Top of Records to use

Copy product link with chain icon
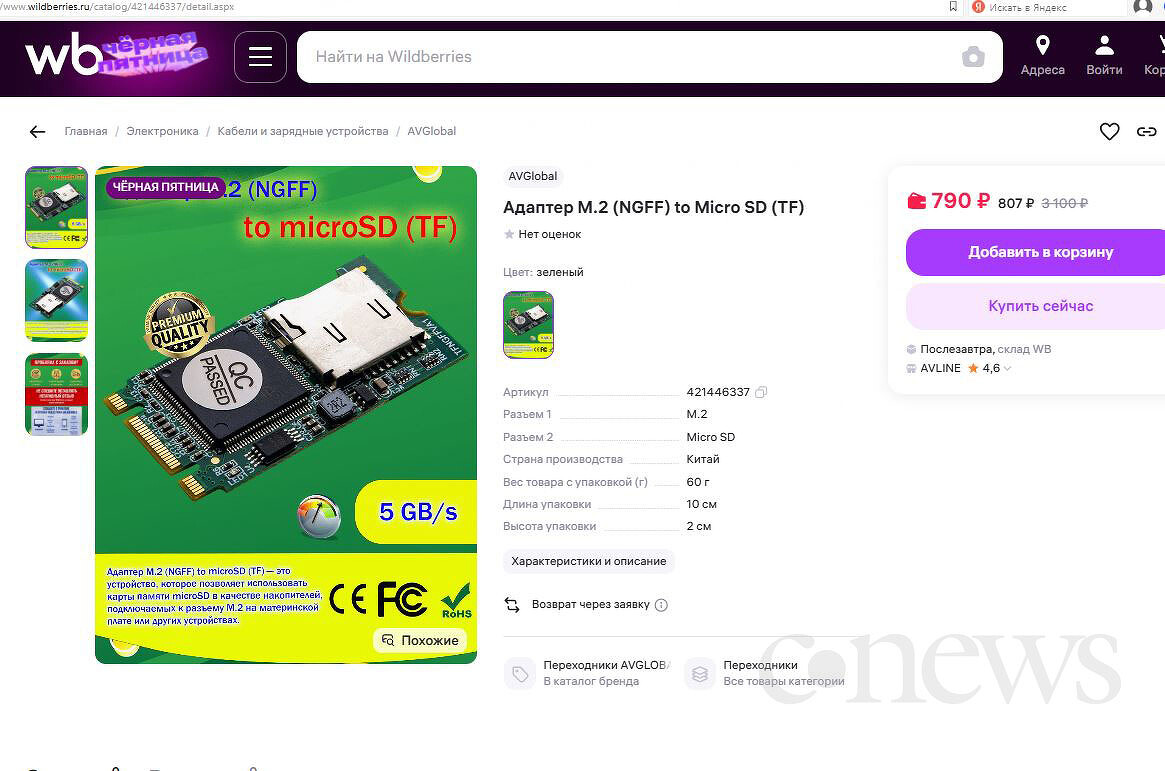coord(1146,131)

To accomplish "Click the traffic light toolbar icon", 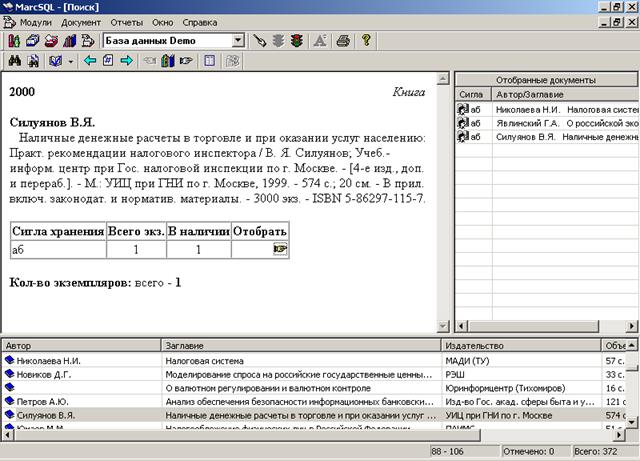I will [299, 41].
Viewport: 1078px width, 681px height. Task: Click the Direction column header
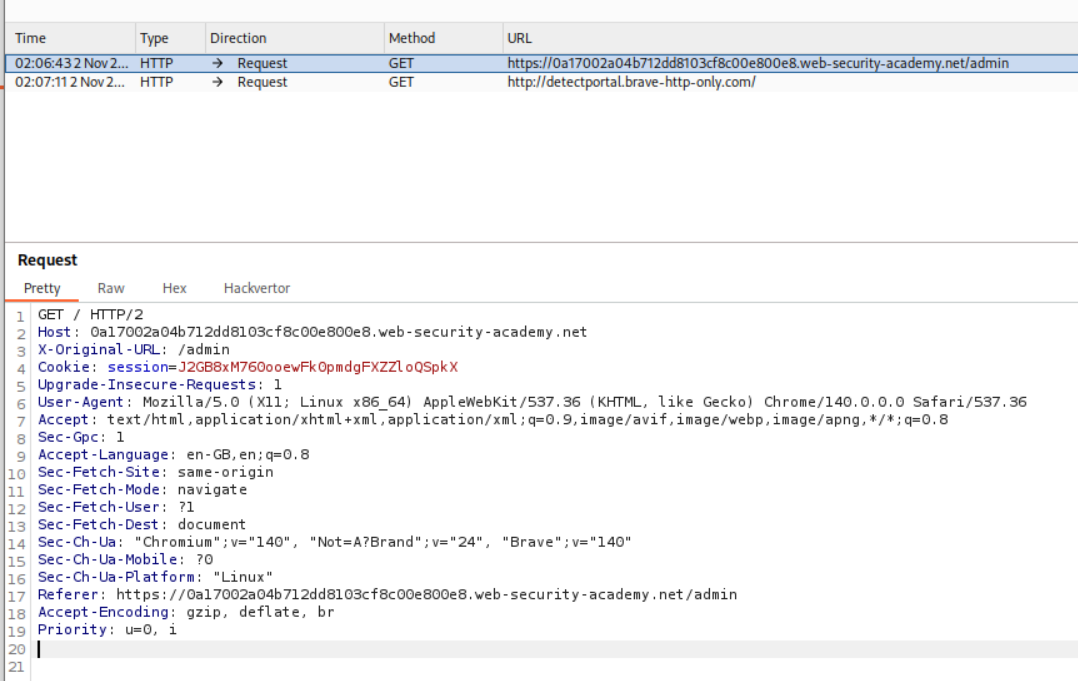238,38
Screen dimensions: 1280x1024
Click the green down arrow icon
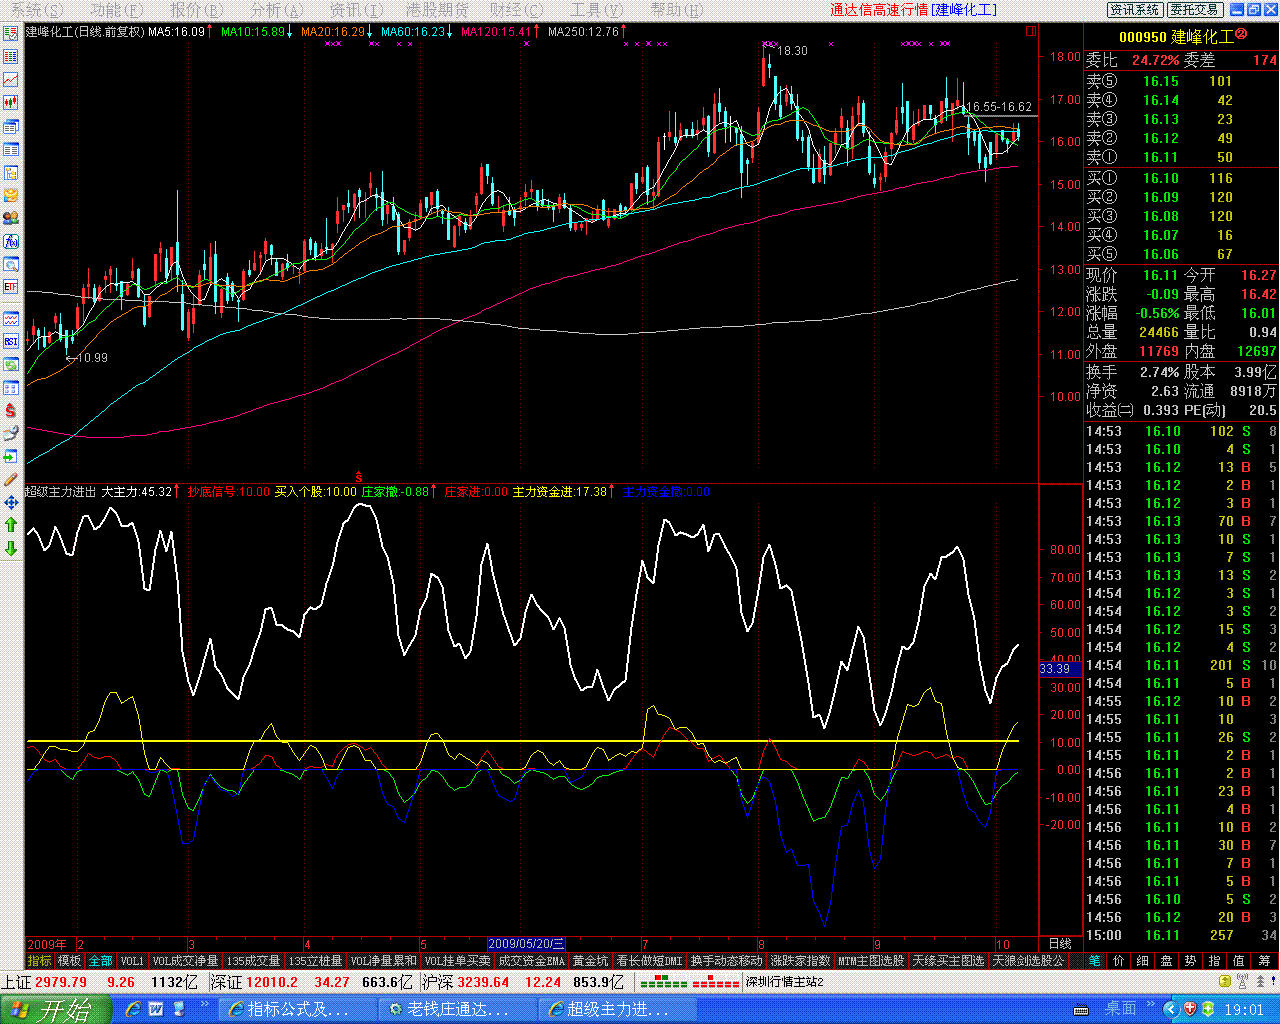pos(11,548)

Bottom of Records to use

Task description –
Write the lines out word for word, starting at the one with "Viewport: 1078px width, 681px" and stopping after the last line of the material above, with pictures excluded.

The answer –
Viewport: 1078px width, 681px height. Task: Click the Direction column header
238,38
Screen dimensions: 1280x1024
Click the green down arrow icon
pos(11,548)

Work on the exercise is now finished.